The three-month chairman — and future PM?

Zahawi’s personal finances have made headlines before and insiders quickly began suggesting they could be his “Achilles heel” when he started as Chancellor. In 2013 it was revealed he’d used a company in an offshore tax haven to buy his Warwickshire home (an estate and riding stables worth £1 million at the time) and in 2021 reports showed that his family investment firm had ordered court action against small business owners for unpaid rent, despite the Tories saying they should be given time to pay.

Criticisms have also been made over the fact that he once claimed £5,800 in MP expenses to heat his horse stables, and has recieved more than £1 million in wages, investments and donations from fossil fuel companies since becoming an MP.

But it was this latest finance scandal since being chairman that many had long suggested could he Zahawi’s final downfall. “He’s toast,” a former Tory minister said privately last week as it was announced that Sunak would not be sacking Zahawi, but would be ordering a now-damning inquiry into his tax affairs.

The investigation was led by new ethics adviser Sir Laurie Magnus — commentators have called him the new Sue Gray — and despite Zahawi calling his tax situation a “careless, not deliberate” error, Magnus’ four-page report found that he had shown “insufficient regard for the general principles of the ministerial code and the requirements in particular, under the seven Principles of Public Life, to be honest, open and an exemplary leader through his own behaviour”. He also said an individual subject to the HMRC process faced by Zahawi should have understood at the outset that they were under investigation.

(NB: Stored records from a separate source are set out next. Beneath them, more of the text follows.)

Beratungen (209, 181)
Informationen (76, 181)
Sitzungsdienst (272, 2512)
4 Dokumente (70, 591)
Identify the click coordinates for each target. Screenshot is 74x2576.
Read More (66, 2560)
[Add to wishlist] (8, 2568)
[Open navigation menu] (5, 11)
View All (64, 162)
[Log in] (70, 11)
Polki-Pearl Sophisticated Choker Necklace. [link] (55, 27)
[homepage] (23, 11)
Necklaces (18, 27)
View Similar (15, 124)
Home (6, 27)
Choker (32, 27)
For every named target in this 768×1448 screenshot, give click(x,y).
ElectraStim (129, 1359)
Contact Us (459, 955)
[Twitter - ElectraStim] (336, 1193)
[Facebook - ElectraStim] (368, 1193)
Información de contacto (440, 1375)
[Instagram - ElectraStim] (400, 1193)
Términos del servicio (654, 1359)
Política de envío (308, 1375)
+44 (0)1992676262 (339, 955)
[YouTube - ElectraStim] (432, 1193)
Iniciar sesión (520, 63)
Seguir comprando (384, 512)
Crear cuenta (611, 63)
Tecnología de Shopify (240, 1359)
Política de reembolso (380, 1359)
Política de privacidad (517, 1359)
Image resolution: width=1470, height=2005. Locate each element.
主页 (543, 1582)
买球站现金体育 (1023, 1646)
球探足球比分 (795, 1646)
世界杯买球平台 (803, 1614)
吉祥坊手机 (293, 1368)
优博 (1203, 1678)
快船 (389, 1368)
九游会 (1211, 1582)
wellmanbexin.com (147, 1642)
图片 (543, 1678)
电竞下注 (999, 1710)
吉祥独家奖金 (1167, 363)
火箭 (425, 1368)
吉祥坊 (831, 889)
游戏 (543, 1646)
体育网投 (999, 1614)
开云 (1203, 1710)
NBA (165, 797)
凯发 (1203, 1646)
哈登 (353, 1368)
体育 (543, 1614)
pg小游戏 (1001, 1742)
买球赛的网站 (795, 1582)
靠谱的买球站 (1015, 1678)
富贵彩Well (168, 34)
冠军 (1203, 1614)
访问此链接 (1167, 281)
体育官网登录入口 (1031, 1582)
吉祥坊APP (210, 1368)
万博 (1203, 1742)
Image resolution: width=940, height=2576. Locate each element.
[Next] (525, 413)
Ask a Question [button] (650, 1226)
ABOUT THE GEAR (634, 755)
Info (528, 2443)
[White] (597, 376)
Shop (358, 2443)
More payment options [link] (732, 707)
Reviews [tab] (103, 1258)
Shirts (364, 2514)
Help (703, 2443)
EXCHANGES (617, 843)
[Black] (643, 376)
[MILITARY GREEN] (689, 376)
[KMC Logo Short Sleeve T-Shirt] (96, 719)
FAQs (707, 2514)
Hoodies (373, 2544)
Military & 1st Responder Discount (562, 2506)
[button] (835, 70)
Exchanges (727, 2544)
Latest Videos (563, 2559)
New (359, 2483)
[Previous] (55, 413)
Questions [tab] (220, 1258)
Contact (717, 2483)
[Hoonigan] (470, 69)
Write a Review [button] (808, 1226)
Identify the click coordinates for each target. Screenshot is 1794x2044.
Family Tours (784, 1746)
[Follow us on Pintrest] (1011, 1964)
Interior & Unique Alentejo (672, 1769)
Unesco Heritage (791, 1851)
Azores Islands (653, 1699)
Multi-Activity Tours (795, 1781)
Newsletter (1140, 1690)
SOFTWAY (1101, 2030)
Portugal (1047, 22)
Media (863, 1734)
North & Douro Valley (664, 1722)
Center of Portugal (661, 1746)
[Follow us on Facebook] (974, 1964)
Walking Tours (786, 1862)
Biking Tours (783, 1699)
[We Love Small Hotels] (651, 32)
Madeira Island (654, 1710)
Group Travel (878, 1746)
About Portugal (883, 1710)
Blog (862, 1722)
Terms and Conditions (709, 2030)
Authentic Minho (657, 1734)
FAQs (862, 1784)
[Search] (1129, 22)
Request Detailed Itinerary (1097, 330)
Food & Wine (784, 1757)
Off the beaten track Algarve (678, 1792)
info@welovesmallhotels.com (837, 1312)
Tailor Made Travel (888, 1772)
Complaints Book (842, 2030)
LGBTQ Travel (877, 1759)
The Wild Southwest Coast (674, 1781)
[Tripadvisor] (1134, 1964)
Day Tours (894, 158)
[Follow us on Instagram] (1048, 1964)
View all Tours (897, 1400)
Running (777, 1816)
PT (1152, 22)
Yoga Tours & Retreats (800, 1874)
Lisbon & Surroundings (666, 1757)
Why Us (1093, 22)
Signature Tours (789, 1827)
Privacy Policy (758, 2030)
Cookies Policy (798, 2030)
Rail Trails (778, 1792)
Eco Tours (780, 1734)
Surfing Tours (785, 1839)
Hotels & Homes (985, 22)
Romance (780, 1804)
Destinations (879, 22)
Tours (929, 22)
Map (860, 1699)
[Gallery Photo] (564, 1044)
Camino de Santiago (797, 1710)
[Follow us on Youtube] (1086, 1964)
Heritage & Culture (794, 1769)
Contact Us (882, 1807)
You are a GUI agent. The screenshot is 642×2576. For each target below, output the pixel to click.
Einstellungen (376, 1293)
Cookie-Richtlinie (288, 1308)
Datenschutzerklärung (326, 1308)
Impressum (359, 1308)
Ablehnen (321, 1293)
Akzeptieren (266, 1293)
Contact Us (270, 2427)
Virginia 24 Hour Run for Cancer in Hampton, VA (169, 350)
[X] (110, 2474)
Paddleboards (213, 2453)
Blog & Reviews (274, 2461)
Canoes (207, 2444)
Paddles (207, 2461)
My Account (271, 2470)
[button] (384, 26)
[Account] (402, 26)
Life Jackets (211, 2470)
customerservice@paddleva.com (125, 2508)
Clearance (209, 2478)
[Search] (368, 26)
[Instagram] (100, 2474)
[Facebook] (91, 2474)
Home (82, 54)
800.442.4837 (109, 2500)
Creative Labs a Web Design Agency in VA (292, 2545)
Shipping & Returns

Prime Minister Rishi Sunak has asked his independent ethics adviser to look into the tax affairs of Zahaw (Getty Images)
Prime Minister Rishi Sunak has asked his independent ethics adviser to look into the tax affairs of Zahaw (Getty Images)

Even since being sacked, Zahawi’s allies say he still believes he’s done nothing wrong, simply saying in a statement that he is “sorry to [his] family for the toll this has taken on them”. Critics are currently calling on himto resign from his position as an MP, but others believe it won’t be long before it makes a comeback attempt.

If his fellow Tory ministers are anything to go by, the question isn’t whether he will, but how soon. And more concerningly, will he be able to last longer than three months?